━━━━━ SOURCE MATERIAL

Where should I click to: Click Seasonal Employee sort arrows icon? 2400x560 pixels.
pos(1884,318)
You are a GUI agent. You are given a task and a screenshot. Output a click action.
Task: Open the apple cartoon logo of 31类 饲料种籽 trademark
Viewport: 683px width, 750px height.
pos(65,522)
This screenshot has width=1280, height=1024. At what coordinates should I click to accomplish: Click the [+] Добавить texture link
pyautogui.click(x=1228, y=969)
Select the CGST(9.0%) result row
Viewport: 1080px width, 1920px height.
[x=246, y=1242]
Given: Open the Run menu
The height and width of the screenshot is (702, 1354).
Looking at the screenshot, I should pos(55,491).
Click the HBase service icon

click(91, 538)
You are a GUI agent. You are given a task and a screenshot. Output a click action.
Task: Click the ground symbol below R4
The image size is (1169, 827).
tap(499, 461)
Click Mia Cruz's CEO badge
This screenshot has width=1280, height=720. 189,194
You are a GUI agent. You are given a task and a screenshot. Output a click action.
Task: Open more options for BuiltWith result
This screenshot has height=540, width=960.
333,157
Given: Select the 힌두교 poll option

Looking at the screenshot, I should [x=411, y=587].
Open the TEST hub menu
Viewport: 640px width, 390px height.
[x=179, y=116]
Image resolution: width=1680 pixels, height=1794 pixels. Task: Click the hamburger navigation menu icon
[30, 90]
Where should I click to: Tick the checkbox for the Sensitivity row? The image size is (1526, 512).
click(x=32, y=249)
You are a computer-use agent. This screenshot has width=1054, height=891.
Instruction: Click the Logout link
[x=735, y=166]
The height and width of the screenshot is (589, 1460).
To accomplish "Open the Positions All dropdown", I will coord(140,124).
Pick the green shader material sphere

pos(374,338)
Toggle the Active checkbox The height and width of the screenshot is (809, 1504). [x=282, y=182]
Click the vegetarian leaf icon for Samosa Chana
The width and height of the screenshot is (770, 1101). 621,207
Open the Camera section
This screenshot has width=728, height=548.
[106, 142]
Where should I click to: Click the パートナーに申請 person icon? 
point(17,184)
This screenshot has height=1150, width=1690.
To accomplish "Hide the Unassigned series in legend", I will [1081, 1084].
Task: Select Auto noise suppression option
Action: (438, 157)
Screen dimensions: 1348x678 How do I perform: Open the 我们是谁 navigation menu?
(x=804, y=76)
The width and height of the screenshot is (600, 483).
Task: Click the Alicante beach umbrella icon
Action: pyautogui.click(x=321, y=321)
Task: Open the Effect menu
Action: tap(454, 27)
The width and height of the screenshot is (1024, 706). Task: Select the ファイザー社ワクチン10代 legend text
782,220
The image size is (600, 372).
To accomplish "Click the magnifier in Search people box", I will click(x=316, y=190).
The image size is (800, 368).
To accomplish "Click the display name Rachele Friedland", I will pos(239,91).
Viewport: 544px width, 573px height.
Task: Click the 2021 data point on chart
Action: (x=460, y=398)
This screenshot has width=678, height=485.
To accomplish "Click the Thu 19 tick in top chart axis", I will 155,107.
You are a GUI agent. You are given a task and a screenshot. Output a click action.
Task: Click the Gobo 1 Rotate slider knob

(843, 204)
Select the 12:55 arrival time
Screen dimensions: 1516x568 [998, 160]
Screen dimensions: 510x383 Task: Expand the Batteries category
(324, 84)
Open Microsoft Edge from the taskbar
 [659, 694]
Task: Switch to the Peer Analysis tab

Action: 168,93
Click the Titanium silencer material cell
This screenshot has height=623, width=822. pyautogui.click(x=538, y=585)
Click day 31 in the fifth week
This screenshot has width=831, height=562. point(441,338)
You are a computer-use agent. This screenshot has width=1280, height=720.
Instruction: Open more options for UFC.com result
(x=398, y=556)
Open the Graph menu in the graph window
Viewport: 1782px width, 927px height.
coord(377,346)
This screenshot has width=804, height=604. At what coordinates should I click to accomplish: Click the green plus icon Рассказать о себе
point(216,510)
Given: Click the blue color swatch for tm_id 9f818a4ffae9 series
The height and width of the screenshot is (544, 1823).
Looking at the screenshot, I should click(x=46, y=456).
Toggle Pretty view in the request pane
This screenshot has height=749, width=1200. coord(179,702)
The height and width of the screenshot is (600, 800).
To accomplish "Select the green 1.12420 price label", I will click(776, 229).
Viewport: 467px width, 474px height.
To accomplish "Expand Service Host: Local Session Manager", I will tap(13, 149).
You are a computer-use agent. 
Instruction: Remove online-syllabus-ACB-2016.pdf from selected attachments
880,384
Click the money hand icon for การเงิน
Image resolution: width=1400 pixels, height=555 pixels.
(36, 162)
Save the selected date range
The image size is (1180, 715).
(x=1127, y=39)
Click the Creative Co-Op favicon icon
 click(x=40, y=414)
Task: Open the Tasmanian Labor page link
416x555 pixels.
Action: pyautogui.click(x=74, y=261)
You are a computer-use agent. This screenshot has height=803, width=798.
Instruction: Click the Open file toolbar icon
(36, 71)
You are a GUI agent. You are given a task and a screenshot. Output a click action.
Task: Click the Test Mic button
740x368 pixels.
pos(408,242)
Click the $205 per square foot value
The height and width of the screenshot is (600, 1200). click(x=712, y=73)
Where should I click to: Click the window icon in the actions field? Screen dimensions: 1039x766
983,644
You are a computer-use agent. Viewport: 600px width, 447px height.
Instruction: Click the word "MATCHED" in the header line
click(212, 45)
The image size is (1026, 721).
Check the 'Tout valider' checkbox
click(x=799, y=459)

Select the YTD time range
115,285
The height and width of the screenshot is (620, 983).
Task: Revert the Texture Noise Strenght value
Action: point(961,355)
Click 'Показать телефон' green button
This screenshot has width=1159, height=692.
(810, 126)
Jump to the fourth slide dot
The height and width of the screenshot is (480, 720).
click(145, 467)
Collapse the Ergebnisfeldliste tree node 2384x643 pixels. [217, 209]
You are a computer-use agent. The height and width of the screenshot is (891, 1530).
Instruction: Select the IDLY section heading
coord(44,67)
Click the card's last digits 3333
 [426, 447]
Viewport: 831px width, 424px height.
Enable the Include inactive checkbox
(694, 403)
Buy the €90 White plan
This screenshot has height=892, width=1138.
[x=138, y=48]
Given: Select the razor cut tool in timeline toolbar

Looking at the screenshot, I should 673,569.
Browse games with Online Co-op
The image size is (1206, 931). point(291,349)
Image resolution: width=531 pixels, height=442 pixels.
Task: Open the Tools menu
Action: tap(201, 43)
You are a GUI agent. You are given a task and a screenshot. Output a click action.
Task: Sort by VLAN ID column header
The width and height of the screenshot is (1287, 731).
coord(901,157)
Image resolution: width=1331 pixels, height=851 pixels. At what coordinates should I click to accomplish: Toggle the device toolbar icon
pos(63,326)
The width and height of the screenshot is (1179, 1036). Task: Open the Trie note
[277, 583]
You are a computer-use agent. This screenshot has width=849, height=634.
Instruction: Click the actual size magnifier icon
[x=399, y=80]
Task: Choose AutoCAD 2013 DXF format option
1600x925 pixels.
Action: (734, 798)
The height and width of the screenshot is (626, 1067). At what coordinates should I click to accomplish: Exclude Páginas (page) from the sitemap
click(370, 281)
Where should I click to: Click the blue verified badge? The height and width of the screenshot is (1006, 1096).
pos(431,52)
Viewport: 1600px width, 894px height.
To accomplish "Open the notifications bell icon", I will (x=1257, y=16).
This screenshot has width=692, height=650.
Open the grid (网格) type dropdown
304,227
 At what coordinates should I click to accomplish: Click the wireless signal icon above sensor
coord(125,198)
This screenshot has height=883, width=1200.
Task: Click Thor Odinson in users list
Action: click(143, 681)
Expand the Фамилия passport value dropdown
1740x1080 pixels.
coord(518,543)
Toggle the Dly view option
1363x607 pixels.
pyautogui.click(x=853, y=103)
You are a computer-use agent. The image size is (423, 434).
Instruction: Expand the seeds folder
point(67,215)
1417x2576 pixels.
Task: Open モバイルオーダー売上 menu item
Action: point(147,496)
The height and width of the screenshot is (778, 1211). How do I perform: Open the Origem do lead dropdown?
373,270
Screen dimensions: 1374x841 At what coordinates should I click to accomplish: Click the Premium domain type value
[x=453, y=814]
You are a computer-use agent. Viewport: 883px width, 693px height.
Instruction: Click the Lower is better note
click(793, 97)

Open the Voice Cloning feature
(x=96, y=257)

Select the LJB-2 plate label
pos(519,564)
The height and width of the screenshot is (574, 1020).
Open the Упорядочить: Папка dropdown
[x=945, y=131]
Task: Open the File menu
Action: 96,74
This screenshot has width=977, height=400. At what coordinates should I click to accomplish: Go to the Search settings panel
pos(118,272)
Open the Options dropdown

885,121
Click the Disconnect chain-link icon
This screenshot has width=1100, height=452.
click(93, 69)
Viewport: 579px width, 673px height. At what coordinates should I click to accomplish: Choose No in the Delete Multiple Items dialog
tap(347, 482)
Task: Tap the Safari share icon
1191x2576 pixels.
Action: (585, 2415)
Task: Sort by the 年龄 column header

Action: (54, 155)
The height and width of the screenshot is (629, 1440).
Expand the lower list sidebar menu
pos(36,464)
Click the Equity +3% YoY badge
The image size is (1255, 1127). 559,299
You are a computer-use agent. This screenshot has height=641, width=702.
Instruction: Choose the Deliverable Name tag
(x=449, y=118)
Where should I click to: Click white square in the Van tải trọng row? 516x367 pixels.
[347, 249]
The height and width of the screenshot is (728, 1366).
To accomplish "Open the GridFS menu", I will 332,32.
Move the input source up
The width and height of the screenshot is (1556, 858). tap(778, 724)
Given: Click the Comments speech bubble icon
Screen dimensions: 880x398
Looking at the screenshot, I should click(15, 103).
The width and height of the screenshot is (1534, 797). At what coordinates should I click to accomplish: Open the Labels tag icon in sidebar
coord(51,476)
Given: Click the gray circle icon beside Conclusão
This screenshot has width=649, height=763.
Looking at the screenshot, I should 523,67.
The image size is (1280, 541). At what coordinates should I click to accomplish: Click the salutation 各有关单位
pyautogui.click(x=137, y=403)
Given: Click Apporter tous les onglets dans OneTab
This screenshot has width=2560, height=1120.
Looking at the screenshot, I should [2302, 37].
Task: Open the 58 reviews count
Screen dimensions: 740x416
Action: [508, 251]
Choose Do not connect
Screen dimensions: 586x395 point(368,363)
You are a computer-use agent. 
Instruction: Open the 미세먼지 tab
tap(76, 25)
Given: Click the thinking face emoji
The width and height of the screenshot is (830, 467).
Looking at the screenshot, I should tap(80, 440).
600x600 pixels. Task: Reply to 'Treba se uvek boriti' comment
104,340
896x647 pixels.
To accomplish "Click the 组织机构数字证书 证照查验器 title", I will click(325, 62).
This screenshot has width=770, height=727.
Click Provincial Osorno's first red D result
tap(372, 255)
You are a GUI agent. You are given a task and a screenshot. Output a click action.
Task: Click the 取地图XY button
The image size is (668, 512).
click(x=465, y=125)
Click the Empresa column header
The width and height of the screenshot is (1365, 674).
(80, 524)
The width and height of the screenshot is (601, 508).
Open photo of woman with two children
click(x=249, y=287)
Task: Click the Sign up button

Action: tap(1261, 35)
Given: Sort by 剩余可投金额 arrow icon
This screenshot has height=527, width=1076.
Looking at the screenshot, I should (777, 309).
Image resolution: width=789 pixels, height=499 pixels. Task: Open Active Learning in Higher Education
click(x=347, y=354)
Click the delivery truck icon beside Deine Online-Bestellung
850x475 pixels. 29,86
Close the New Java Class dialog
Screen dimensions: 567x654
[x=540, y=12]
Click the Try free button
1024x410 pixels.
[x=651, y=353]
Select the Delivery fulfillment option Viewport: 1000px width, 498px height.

━━━━━━━━━━

=== WHAT TO PRODUCE ===
Where a line in the records above contains the string "computer", copy that line.

=== COMPLETED TASK ===
You are a computer-use agent. This screenshot has width=1054, height=891.
You are a computer-use agent. This screenshot has width=1280, height=720.
You are a computer-use agent. 
You are a computer-use agent. This screenshot has height=803, width=798.
You are a computer-use agent. Viewport: 600px width, 447px height.
You are a computer-use agent. The height and width of the screenshot is (891, 1530).
You are a computer-use agent. This screenshot has width=849, height=634.
You are a computer-use agent. The image size is (423, 434).
You are a computer-use agent. Viewport: 883px width, 693px height.
You are a computer-use agent. This screenshot has height=641, width=702.
You are a computer-use agent. 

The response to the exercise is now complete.